This story is from the category Sensors
Date posted: 24/12/2009
A wiggle of the fingers will change television channels or turn the volume up or down. In videogames, your movements will control your onscreen digital avatar.
It's called 3D gesture recognition and while it may not be in stores this Christmas a number of technology companies are promising that it will be by next year.
Softkinetic, a Brussels-based software company, is one of the leaders in the gesture-control field and has teamed up with US semiconductor giant Texas Instruments and others to make this touchless vision of the future a reality.
Besides TI, Softkinetic has forged partnerships with France's Orange Vallee for interactive TV, another Belgian firm, Optrima, a maker of 3D cameras and sensors, and with Connecting Technology, a French home automation company.
"On the consumer side you have three markets -- television, videogames and personal computers," Softkinetic chief executive Michel Tombroff told AFP in a telephone interview.
"The objective is to be on the consumer market at the end of next year, by Christmas, so people can buy these things," he said.

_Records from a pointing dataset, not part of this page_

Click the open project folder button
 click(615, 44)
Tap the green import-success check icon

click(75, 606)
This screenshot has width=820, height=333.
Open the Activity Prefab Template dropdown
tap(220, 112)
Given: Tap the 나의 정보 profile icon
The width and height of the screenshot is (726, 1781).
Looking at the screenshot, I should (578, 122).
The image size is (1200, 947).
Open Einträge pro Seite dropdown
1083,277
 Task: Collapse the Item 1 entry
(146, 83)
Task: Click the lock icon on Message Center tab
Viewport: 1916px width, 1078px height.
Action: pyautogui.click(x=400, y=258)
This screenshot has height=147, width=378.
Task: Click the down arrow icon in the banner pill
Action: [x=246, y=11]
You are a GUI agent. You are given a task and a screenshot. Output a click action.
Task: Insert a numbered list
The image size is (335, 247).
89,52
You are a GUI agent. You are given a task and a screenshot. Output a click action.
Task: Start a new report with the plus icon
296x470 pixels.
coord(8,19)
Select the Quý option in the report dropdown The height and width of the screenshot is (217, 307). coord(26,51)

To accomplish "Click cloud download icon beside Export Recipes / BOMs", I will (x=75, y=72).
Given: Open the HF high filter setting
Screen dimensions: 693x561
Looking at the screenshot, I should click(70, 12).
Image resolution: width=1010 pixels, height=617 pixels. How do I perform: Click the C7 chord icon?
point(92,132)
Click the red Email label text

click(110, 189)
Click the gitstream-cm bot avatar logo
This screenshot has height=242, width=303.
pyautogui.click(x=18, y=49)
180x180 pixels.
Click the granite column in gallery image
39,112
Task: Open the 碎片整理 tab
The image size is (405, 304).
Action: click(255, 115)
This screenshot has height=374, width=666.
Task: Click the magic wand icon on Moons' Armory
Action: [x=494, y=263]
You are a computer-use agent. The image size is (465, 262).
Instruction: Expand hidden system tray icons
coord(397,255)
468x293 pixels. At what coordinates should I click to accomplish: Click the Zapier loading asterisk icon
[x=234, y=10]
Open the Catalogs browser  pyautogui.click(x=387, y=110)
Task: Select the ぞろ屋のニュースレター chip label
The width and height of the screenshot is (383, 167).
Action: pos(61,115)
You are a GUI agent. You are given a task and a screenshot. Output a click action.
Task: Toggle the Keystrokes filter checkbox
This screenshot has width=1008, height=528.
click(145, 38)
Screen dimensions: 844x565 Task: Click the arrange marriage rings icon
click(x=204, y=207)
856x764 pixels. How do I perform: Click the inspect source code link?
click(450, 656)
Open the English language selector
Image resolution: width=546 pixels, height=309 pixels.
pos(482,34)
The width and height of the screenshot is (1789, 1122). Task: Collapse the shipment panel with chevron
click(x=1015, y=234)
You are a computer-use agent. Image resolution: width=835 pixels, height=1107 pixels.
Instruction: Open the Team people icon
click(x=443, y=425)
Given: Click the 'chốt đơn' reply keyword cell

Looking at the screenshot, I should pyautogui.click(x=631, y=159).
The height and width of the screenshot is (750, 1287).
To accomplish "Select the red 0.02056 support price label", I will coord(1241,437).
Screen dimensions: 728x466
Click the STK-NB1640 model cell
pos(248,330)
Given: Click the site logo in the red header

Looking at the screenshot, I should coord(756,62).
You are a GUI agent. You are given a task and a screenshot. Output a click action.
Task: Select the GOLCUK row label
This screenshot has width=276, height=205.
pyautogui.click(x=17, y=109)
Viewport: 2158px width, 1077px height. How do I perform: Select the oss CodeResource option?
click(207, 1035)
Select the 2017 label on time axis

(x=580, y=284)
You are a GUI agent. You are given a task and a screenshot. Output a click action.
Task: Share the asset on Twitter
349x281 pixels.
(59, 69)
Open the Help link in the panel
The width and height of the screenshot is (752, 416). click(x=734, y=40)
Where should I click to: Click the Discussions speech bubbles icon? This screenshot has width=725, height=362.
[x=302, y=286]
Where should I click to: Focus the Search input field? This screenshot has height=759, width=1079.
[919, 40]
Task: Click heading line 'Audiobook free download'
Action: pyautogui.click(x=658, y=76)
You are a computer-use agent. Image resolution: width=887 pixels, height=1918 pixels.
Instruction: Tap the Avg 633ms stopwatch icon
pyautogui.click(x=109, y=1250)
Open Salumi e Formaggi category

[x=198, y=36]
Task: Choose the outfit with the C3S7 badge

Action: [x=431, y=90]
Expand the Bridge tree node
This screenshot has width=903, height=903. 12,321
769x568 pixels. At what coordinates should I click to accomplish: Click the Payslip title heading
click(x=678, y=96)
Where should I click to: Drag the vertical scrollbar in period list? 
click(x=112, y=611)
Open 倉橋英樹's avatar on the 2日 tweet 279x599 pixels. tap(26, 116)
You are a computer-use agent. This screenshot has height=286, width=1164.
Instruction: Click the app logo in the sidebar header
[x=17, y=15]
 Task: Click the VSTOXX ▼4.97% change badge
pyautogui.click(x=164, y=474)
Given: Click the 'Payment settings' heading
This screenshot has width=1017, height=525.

"In the same way that the Nintendo Wii completely changed the way that people play videogames this 3D camera technology will allow us to completely transform the way people interact with television," Tombroff said.
Roger Kay, president of Endpoint Technologies Associates, said he believes that gesture recognition technology is "directionally correct because anything leading to a more natural interface for a human is better.
"We're in that transition to a time when gestural input will be quite natural," Kay said. "From what I've seen of the demos they're pretty close."